Des mères aux figures de l’Eternel féminin


Aphrodite et Marie-Madeleine sont les figures phares d’un Eternel féminin aux multiples polarités, patronnant l’émotion comme puissance matriarcale. Aussi bien confrontées à Eros qu’à Thanatos, elles sont ambivalentes dans leurs représentations. L’une fille de Zeus et mère d’Eros est la déesse de l’Amour. L’autre oscille à chaque époque entre péché et rédemption. La culture ne cesse de leur faire revêtir différents masques. Nous reviendrons sur leurs histoires et les légendes s’y rapportant.

Aphrodite, « femme née des vagues », déesse grecque de l’Amour, est souvent représentée souriante. Aussi belle que cruelle et sévère pour les Grecs, elle est Vénus, bienfaitrice et bienveillante pour les romains. Ces origines sont multiples et complexes.

Dominatrice, enjôleuse, trompeuse, elle rend « gunamanes » les plus féroces comme Arès. Le nom de Vénus, à l’origine, définissait une manière d’être. Ce substantif latin neutre est ensuite devenu le nom d’une déité. Lucrèce définit son sens premier le venus comme étant le mélange entre attraction et plaisir. Il procure joie, ravissement et avec sa force gracieuse enchaîne, par le désir, tout être vivant. Le venunum était un filtre d’amour puissant qui provoquait la dépendance. On le trouve également appelé pharmakon chez les grecs. Pour cette raison on dit que la beauté de Vénus rend esclave et ensorcelle.
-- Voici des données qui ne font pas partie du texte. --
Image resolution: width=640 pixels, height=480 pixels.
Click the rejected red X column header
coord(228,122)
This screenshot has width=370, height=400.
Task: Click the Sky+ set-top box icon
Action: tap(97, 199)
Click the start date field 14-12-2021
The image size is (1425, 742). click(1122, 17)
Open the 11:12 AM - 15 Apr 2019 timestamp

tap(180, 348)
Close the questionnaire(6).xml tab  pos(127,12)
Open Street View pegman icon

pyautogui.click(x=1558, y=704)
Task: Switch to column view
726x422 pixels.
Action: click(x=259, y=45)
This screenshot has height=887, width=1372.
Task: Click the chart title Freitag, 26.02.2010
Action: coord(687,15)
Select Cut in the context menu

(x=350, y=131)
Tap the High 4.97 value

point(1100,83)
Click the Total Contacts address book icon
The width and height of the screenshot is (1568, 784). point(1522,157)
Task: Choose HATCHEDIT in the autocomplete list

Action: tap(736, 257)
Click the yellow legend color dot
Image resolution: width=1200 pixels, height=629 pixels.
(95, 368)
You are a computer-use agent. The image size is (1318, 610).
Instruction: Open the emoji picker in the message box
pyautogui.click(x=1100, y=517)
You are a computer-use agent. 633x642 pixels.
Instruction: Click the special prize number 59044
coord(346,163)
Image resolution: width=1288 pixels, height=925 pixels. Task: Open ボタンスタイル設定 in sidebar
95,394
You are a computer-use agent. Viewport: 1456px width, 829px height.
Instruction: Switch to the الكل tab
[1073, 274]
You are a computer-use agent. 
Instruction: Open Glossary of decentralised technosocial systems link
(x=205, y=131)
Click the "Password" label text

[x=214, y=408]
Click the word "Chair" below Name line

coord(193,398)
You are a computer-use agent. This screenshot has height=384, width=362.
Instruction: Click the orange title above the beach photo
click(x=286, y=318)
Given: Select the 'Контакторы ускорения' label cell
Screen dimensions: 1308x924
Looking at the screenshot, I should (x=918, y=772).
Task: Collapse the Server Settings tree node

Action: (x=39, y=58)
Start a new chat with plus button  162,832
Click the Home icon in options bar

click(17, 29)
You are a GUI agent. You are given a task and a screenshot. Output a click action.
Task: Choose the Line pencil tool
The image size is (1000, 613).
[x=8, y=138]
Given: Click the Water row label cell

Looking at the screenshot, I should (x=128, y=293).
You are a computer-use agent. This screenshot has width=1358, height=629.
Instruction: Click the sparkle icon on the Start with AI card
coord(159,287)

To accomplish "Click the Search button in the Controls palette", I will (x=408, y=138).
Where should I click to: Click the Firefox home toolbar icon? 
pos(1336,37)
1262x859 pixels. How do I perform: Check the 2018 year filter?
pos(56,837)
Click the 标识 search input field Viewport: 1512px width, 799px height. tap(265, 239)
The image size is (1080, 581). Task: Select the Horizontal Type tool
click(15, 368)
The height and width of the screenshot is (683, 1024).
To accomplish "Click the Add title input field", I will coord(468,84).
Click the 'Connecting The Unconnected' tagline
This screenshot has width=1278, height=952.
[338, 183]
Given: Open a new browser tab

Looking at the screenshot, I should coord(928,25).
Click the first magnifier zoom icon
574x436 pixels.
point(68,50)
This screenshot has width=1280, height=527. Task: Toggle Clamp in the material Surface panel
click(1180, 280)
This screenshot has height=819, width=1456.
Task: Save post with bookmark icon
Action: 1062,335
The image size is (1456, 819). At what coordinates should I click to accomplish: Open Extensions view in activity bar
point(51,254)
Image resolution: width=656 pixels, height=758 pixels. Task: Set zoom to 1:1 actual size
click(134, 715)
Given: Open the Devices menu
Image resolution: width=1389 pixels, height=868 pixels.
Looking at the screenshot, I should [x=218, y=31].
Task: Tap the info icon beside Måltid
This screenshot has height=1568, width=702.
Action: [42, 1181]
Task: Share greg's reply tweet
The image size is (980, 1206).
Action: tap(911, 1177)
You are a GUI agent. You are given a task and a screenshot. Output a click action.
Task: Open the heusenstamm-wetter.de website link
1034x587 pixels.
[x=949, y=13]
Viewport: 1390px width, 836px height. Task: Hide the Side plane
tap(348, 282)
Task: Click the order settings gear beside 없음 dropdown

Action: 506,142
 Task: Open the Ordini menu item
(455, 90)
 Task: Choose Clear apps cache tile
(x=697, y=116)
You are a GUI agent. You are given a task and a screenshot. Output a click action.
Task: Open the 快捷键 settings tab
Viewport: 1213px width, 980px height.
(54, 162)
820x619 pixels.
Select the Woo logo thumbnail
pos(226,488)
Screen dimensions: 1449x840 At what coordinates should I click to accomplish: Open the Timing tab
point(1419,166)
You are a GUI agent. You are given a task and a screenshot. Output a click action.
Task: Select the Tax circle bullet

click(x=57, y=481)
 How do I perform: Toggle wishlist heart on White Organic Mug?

« Plantant le tendre amour aux cœurs des êtres, tu transmets le désir de propager l'espèce. »
« Erasmiotata », avec son « kesto », elle hante les récits antiques tels « l’histoire de Pline et du jeune homme fou de désir pour la Vénus de Cnide au point d’y laisser, de nuit, la trace, la tache de sa jouissance… »

Aphrodite est d’un côté la bonne Peitho et de l’autre préside au leurre de la séduction. Elle veille aussi bien au bonheur des époux qu’elle sème la discorde et le désordre érotique. Elle est le principe primordial de la conjonction amoureuse et de l’union désirée qui submerge les hommes et les dieux. Elle fut elle-même victime de sa propre ruse en concevant Enée avec Anchise.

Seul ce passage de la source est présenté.